Les deux Voyageurs égarés Nicolas Grozelier (1692 - 1778)

Errants dans un bois solitaire,
Deux Voyageurs sortis de la voie ordinaire
Se trouvaient en grand embarras.
L’un deux, plus prudent et plus sage,
Dit à son compagnon : Retournons sur nos pas,
Nous pourrons regagner le plus prochain village.

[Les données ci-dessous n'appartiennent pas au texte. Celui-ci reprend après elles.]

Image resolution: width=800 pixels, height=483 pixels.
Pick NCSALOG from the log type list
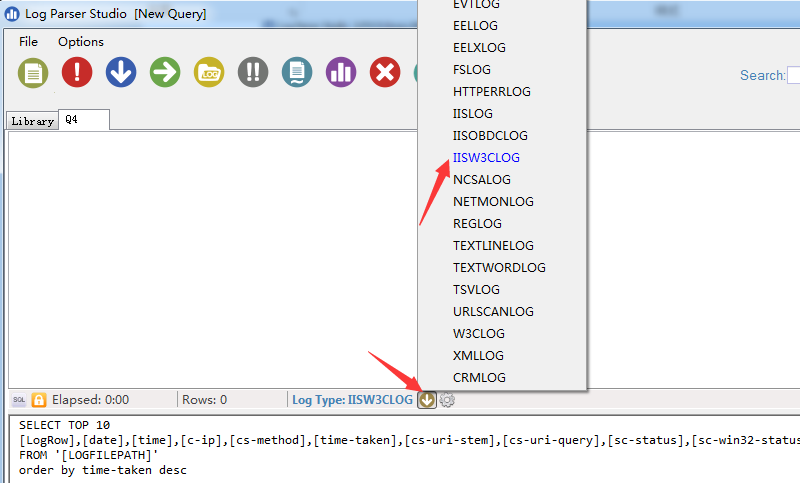point(481,180)
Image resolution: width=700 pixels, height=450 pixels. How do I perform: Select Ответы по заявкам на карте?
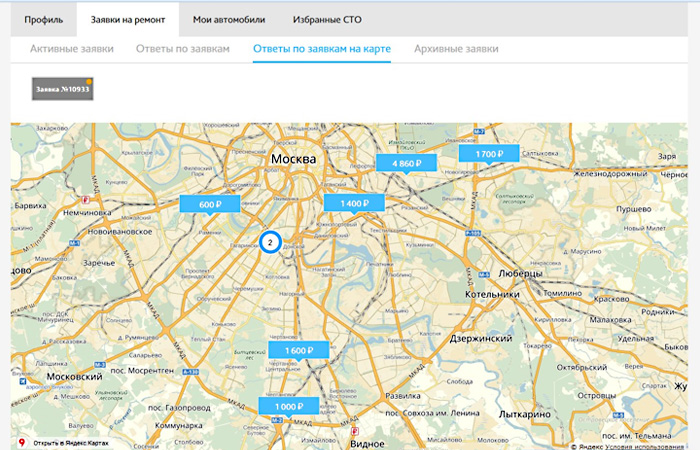[321, 49]
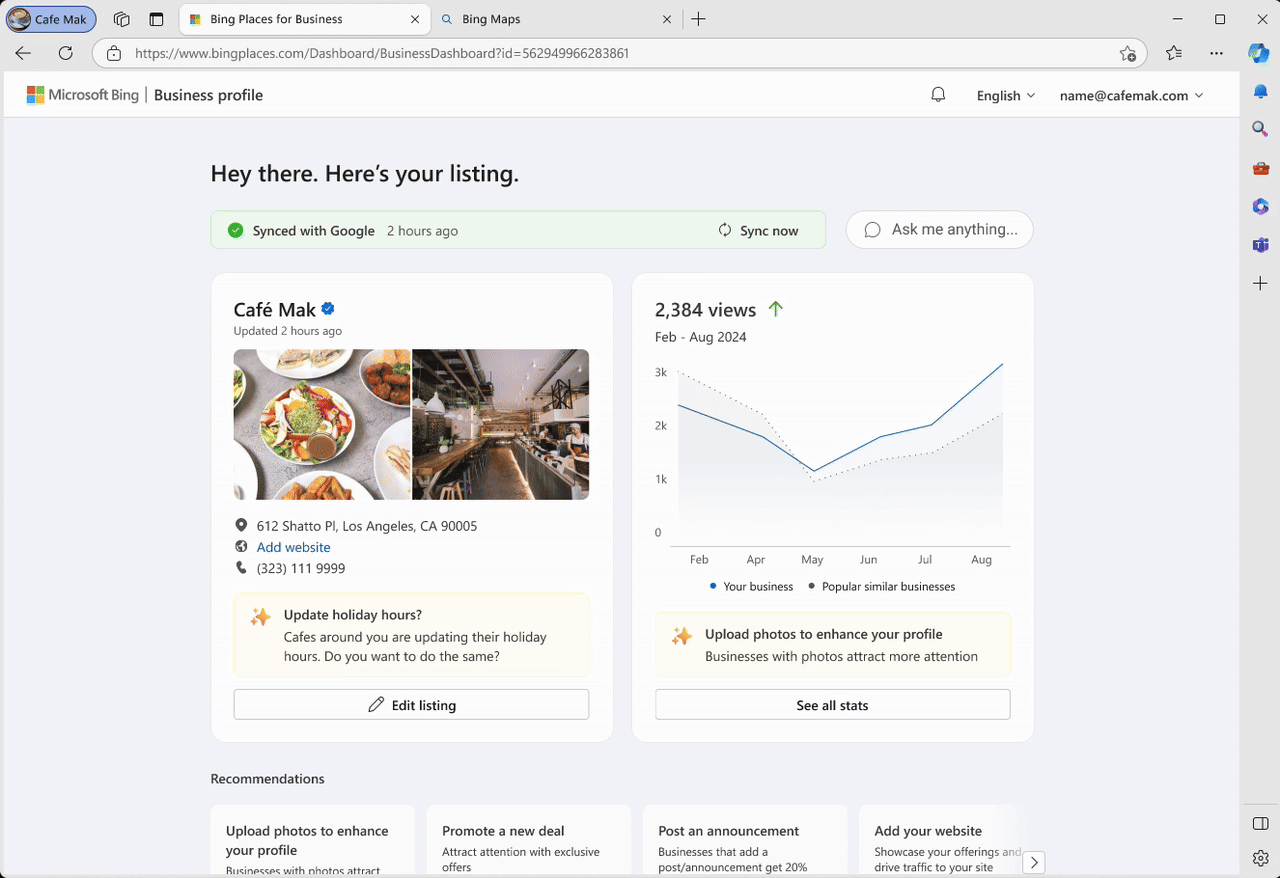
Task: Click the add-to-favorites star icon
Action: (x=1128, y=53)
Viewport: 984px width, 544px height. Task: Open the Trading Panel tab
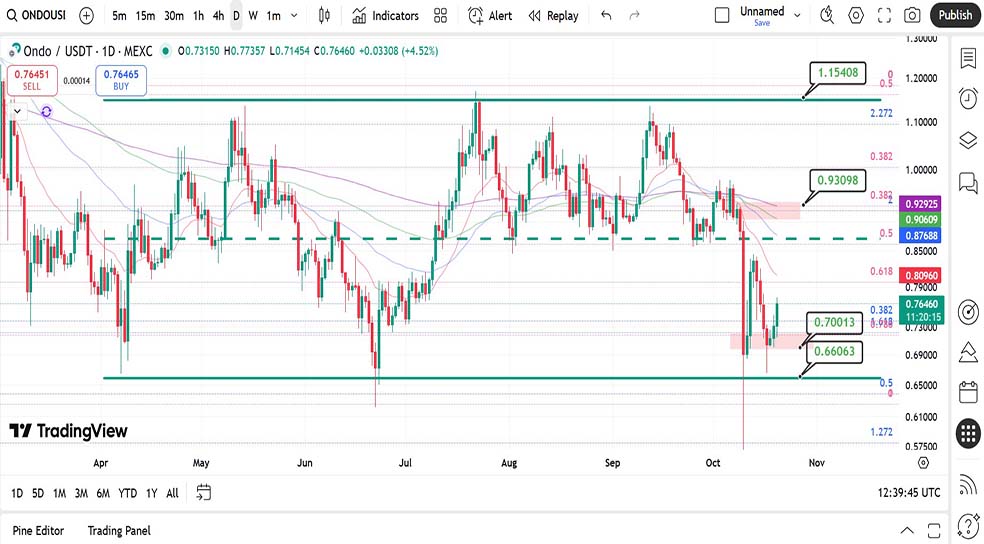(x=119, y=530)
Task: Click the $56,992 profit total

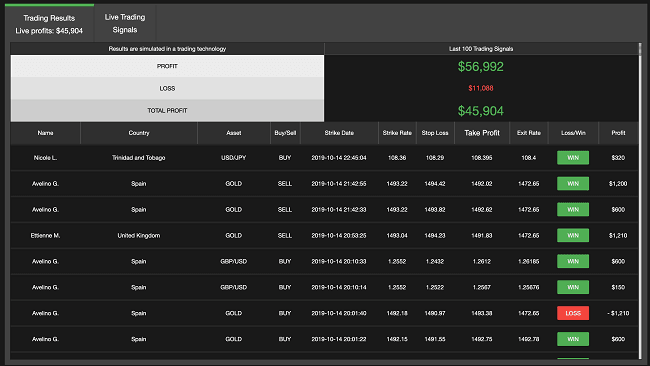Action: coord(480,67)
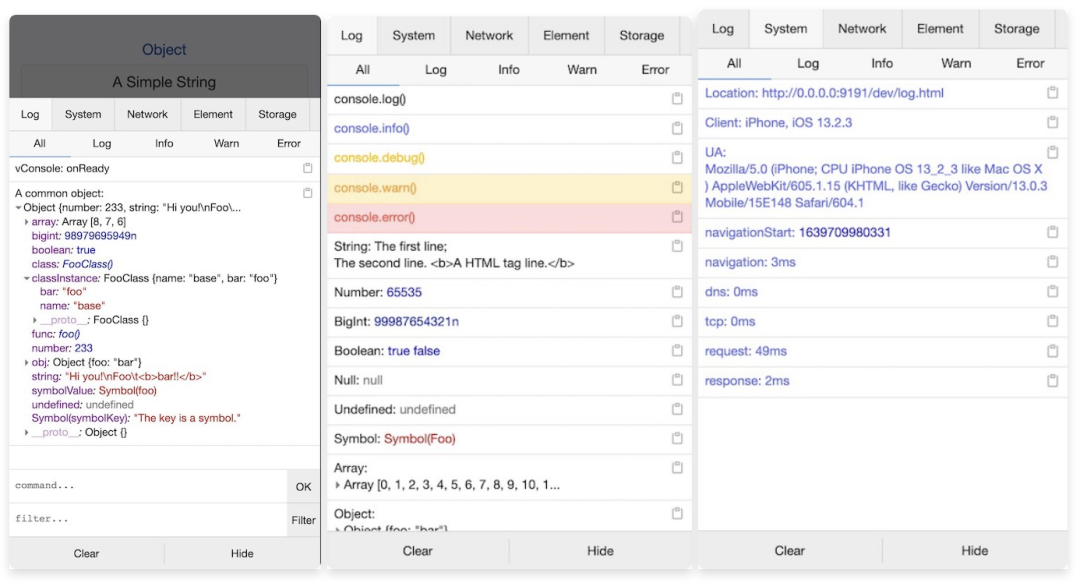Switch to Network tab in middle panel
Screen dimensions: 1080x583
pyautogui.click(x=489, y=36)
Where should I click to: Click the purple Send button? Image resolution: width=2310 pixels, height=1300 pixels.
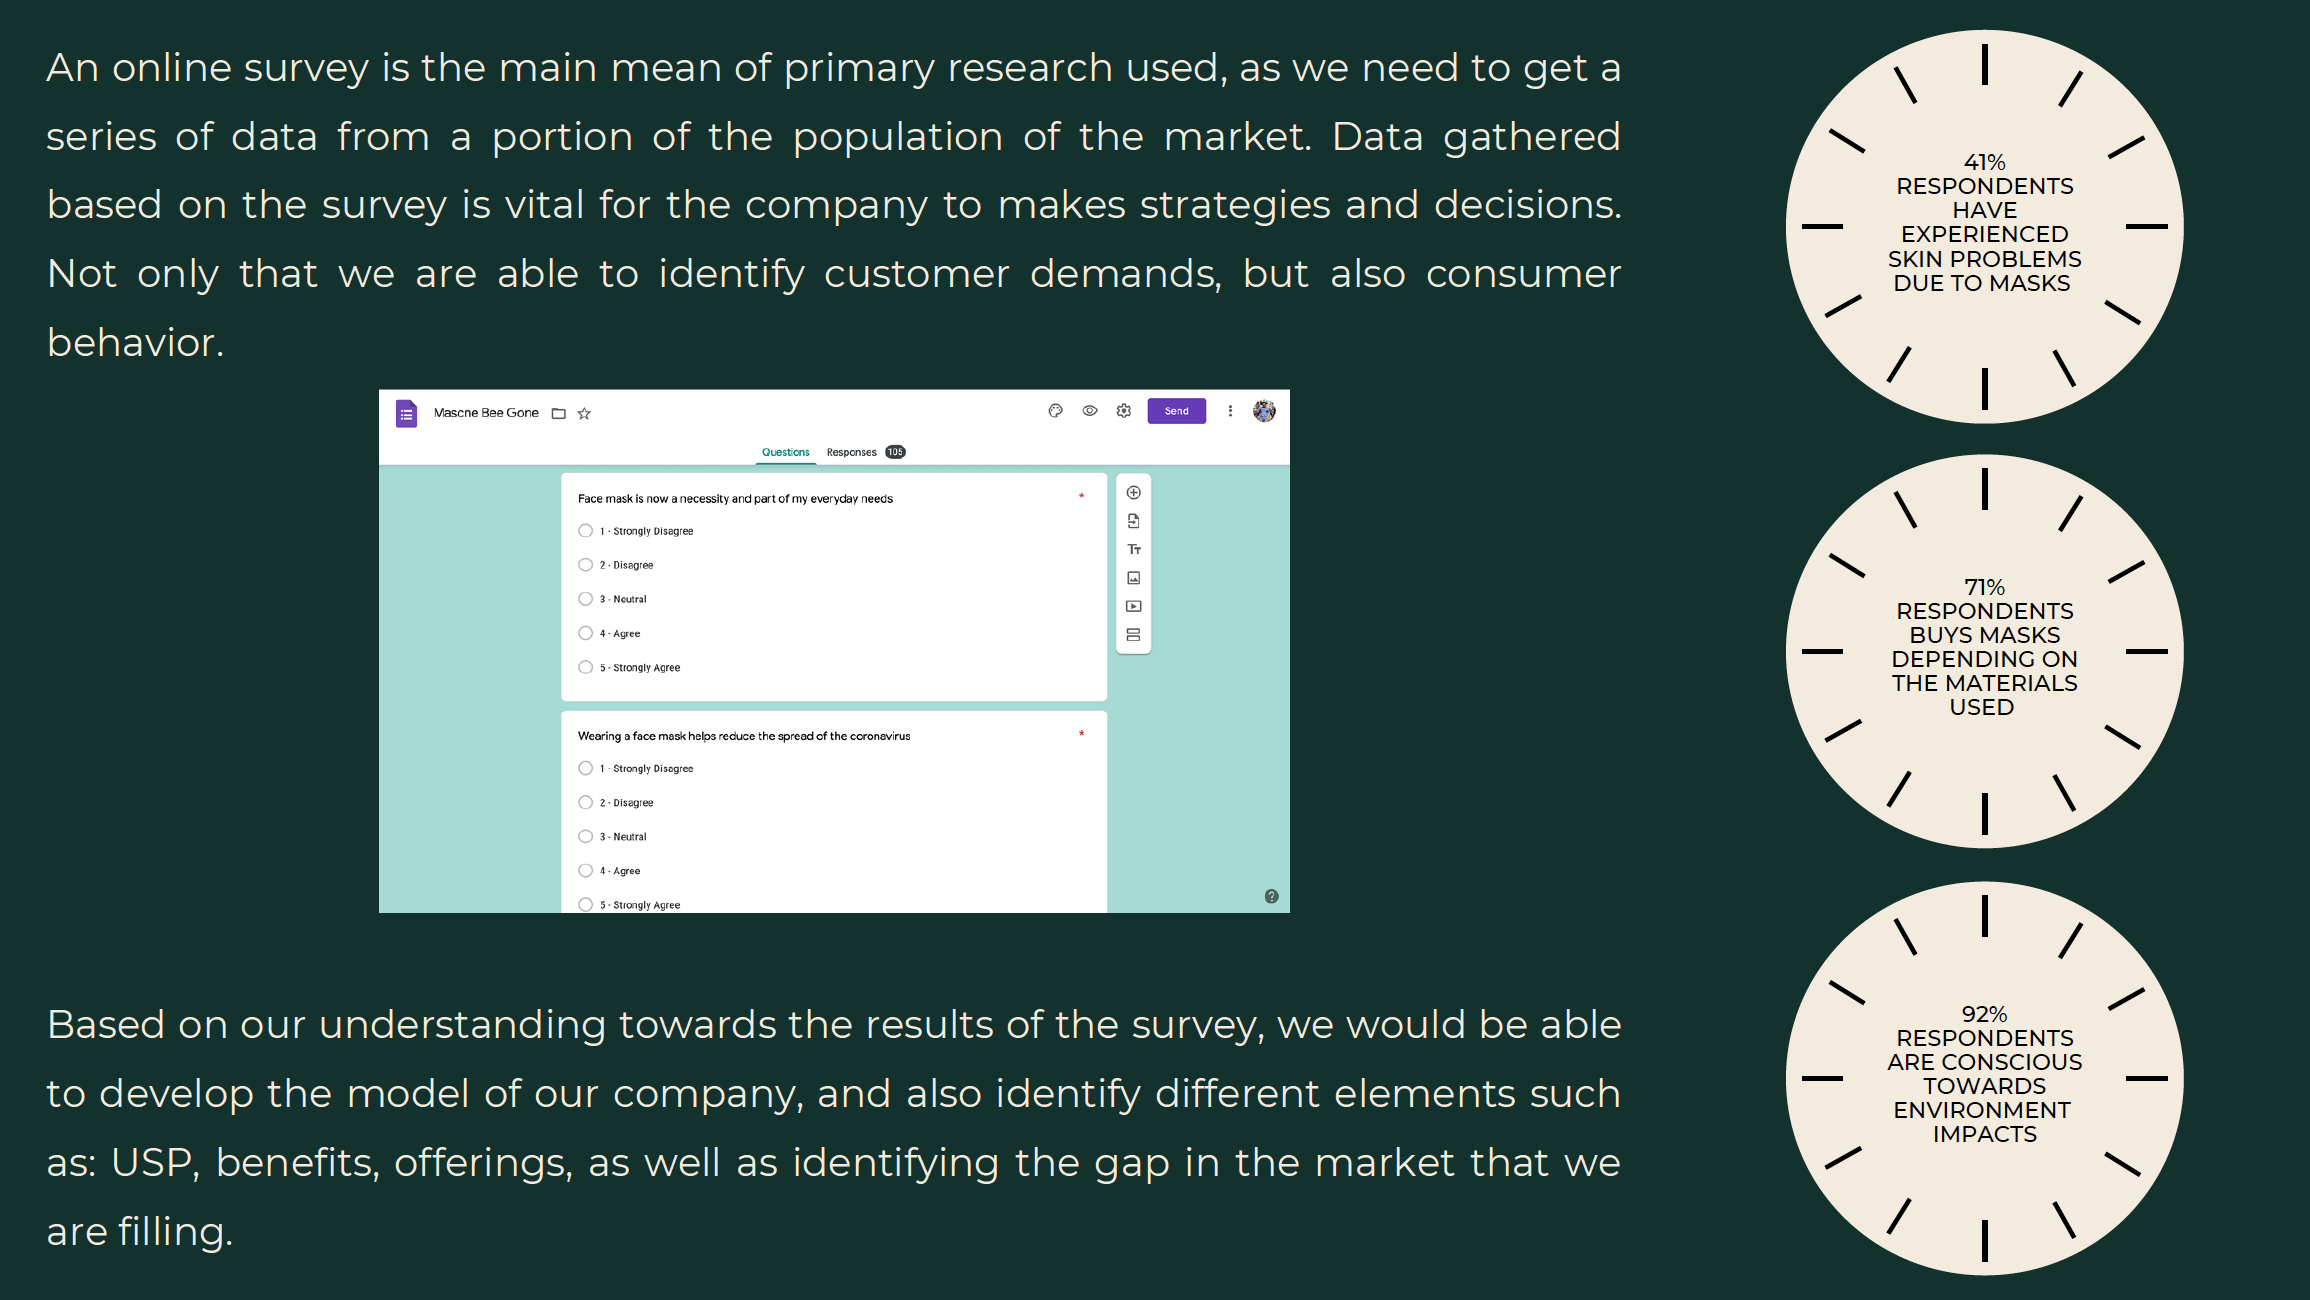(x=1177, y=411)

Non, c’est perdre, dit l'autre et sa peine et son temps.
Hé, ne voyez-vous pas cette route fleurie ?
Sans doute elle aboutit à quelque métairie :
C’est mon plus court et je la prends.
Chacun donc, séparé, de son côté chemine.
Mais où conduit ce sentier plein de fleurs ?
Il mène droit à la chaumine.
D'une brigade de voleurs.
Notre pauvre égaré, trop plein de confiance,
Reconnait enfin le danger
Où l’a jeté son imprudence ;
Mais trop tard pour s’en dégager.
Qu'arriva-t-il ? Sa bourse fut saisies :
Trop heureux de sauver sa vie.

Toujours sous un appas flatteur,
La volupté riante, enchantreresse,
Cache à nos yeux séduits les pièges qu’elle dresse :
Pour nous surprendre notre cœur :
Qui veut parer les traits dont la cruelle blesse,
Doit résister à sa fausse douceur.
Ecoutez cet avis, trop facile jeunesse :
Gardez-vous d’imiter l'imprudent Voyageur.
Plus d’un chemin fleuri cache un piège trompeur.